Data items:
┄┄┄┄┄┄┄┄┄┄

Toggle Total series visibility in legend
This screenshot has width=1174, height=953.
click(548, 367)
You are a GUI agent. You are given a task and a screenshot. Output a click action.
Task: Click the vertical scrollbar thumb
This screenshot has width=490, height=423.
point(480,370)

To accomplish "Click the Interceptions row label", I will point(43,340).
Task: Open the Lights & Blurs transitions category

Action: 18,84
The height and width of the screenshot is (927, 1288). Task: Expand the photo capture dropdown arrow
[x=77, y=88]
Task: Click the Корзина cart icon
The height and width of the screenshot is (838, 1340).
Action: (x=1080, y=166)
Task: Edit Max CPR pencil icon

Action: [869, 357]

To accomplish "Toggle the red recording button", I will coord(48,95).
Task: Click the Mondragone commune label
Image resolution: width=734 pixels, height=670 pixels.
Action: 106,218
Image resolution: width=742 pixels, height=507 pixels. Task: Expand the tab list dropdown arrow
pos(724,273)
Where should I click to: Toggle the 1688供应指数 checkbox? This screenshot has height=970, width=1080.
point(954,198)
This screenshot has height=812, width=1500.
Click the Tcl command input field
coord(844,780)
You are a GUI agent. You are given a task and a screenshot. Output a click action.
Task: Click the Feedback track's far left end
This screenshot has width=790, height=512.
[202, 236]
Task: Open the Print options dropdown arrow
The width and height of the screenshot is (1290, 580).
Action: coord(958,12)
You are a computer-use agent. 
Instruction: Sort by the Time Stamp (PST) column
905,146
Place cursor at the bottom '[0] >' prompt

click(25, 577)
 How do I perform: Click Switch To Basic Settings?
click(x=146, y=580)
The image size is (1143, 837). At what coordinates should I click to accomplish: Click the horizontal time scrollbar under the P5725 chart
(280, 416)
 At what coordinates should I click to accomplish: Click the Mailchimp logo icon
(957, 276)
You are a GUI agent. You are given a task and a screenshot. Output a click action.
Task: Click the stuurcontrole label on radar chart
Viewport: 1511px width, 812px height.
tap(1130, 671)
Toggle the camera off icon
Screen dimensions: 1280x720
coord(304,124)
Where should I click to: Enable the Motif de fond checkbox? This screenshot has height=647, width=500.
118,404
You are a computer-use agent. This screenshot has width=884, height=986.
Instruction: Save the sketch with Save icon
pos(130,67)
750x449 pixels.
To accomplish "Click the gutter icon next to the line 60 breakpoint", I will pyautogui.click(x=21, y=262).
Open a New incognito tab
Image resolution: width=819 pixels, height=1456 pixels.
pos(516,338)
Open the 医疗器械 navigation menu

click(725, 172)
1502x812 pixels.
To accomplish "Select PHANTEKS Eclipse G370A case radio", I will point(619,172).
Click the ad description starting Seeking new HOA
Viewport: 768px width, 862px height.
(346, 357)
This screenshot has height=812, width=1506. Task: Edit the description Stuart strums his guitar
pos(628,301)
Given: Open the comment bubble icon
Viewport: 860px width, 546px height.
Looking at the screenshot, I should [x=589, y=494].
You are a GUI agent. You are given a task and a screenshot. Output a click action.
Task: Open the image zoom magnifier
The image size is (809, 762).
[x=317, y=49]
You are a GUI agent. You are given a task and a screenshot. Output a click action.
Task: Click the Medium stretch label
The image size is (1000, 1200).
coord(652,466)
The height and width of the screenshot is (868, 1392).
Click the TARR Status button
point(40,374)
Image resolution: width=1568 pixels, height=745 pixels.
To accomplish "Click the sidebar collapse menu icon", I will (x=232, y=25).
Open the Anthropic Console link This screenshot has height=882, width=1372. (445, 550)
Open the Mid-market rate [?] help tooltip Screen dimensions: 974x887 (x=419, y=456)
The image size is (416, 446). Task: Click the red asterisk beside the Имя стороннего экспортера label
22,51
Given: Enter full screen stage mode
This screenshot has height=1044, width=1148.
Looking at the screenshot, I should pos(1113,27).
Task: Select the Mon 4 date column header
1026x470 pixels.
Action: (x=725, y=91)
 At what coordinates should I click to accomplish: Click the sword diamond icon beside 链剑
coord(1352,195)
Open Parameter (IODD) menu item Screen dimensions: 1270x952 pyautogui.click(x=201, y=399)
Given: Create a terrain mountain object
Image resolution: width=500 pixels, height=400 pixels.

┄┄┄┄┄┄┄┄┄┄

**WHAT TO WORK ON:** Exactly the lines from the one containing "The image size is (1000, 1200)." through the end of the records should be reproduced, and no others.

**RESPONSE TO THE TASK:**
The image size is (1000, 1200).
coord(652,466)
The height and width of the screenshot is (868, 1392).
Click the TARR Status button
point(40,374)
Image resolution: width=1568 pixels, height=745 pixels.
To accomplish "Click the sidebar collapse menu icon", I will (x=232, y=25).
Open the Anthropic Console link This screenshot has height=882, width=1372. (445, 550)
Open the Mid-market rate [?] help tooltip Screen dimensions: 974x887 (x=419, y=456)
The image size is (416, 446). Task: Click the red asterisk beside the Имя стороннего экспортера label
22,51
Given: Enter full screen stage mode
This screenshot has height=1044, width=1148.
Looking at the screenshot, I should pos(1113,27).
Task: Select the Mon 4 date column header
1026x470 pixels.
Action: (x=725, y=91)
 At what coordinates should I click to accomplish: Click the sword diamond icon beside 链剑
coord(1352,195)
Open Parameter (IODD) menu item Screen dimensions: 1270x952 pyautogui.click(x=201, y=399)
Given: Create a terrain mountain object
Image resolution: width=500 pixels, height=400 pixels.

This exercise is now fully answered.